After that fiasco, when he was caught in a lie about being an air force pilot, it was an unexpected feeling. He had thought he would be frustrated, like a magician stripped of his bag of tricks, no longer able to impress people with the fantasies he spun in his mind. Instead, he now found it almost cathartic, knowing that the locals were likely to question anything they believed might be a fabrication.
So, simply, Nick Mostert had been put in a position where he was forced to tell the truth – or if not the whole truth, then most of it. He knew it wouldn’t last. When eventually he moved on to another place, another town, those old fantasies would inevitable be revived. But in the meantime, he felt strangely content.

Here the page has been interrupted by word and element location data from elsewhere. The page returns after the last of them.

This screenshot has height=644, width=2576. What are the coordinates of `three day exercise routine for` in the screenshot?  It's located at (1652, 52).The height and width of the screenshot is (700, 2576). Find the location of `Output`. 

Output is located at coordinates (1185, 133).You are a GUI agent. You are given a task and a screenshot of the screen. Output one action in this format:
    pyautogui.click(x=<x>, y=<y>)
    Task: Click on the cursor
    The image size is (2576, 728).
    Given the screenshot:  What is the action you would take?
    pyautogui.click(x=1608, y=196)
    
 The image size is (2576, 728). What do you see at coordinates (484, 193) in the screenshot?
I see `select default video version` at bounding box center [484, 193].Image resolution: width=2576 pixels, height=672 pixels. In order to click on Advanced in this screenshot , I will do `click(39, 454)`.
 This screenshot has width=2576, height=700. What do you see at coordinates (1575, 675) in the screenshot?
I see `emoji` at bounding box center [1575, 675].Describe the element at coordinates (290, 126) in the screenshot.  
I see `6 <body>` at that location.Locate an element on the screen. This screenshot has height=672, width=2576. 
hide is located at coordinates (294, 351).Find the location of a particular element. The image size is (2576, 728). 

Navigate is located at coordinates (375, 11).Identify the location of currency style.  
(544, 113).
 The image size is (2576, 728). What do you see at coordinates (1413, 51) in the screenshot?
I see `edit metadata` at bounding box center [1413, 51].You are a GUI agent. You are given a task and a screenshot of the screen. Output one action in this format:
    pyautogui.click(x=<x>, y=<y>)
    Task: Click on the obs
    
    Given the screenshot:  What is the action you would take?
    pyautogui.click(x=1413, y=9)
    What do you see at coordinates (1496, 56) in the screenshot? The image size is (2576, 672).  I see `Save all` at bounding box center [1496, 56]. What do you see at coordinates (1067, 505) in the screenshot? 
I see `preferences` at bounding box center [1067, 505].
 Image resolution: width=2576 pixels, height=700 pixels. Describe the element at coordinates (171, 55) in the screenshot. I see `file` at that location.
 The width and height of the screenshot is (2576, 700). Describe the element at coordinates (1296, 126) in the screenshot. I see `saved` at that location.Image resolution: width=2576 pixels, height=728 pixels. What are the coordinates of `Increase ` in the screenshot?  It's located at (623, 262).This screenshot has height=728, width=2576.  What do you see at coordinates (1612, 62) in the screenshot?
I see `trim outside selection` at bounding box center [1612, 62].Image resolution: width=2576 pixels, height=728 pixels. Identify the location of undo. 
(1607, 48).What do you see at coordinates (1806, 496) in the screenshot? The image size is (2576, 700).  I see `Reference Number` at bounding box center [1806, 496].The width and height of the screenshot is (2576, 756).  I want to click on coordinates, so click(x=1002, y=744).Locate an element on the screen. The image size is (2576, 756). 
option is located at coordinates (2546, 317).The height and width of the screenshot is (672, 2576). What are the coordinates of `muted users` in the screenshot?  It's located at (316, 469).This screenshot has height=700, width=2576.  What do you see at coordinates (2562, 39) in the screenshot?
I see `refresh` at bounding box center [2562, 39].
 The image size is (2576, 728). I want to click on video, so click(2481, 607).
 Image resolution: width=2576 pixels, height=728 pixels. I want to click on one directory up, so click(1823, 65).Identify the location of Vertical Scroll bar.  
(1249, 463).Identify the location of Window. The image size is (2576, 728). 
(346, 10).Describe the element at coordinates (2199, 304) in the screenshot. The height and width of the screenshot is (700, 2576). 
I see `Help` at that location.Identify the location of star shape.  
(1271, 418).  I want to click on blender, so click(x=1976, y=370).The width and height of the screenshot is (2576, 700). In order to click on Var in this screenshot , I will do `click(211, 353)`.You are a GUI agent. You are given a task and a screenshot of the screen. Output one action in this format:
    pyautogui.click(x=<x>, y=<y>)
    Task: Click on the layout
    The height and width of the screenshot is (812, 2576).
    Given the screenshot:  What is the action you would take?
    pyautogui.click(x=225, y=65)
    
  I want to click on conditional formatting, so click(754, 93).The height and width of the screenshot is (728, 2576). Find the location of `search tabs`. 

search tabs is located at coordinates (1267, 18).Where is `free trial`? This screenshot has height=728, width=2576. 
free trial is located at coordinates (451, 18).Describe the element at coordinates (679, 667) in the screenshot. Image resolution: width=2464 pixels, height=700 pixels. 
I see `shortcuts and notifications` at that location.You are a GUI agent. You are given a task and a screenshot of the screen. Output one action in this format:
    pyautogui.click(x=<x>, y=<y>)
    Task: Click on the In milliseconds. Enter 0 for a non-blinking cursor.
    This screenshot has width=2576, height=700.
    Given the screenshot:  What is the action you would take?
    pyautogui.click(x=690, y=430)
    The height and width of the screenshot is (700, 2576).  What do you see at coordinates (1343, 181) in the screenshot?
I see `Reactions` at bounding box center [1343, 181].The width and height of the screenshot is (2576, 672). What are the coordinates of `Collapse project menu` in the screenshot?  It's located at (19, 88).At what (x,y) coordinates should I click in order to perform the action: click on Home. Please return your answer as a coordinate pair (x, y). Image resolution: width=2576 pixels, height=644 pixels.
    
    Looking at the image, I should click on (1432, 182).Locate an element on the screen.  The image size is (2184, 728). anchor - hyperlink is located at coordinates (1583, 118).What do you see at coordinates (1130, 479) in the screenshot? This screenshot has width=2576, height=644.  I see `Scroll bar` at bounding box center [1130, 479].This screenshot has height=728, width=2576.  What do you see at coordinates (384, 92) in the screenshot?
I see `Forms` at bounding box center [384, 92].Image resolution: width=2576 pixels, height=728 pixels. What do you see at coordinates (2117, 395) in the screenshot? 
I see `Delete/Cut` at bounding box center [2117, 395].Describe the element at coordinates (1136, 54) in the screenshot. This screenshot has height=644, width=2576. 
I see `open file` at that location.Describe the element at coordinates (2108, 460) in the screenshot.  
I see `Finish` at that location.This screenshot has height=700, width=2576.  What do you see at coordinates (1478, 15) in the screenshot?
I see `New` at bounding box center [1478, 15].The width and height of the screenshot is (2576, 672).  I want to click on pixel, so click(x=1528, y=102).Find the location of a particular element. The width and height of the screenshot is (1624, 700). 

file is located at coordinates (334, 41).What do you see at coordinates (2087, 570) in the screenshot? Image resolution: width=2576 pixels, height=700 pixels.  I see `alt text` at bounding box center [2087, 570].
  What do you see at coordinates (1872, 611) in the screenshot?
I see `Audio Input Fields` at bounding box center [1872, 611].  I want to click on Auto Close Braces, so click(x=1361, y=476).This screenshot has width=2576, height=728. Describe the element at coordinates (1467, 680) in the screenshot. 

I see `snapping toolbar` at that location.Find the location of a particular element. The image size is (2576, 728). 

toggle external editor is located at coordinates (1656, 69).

In this mood, Mostert sought to quench his thirst at the Grosvenor bar. It was late afternoon and the regulars were in their usual places.
‘Hey, Nick!’ said Pondo Harrington. ‘Is it true you’ve never been down to the Wild Coast? Well, isn’t it about time you went? Alf and I are planning a trip to spend the money I won off Ginger there. Why don’t you come along?’
‘How do you plan to travel?’ asked Nick. ‘On the railway bus?’
‘No, in that De Soto of yours.’
Nick Mostert laughed. Harrington was irrepressible. Still, he thought, it wasn’t a bad idea. Perhaps Pondo had some contacts down there who would want to buy a load of chickens. Then again, considering the company he and Alf kept, perhaps not.
‘All right, Pondo,’ Nick said. ‘When would you two be free to go?’
‘Oh, we’re free, Nick, old man!’ said Harrington. ‘Free as air!’